Assignment | Copy out the entries below in full and exactly.

Provided records |

━━━━━━━━

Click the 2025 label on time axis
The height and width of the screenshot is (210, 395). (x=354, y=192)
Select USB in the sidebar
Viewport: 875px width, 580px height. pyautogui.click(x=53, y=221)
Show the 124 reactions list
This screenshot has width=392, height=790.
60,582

━━━━━━━━

Reply |
Click the 2025 label on time axis
The height and width of the screenshot is (210, 395). (x=354, y=192)
Select USB in the sidebar
Viewport: 875px width, 580px height. pyautogui.click(x=53, y=221)
Show the 124 reactions list
This screenshot has width=392, height=790.
60,582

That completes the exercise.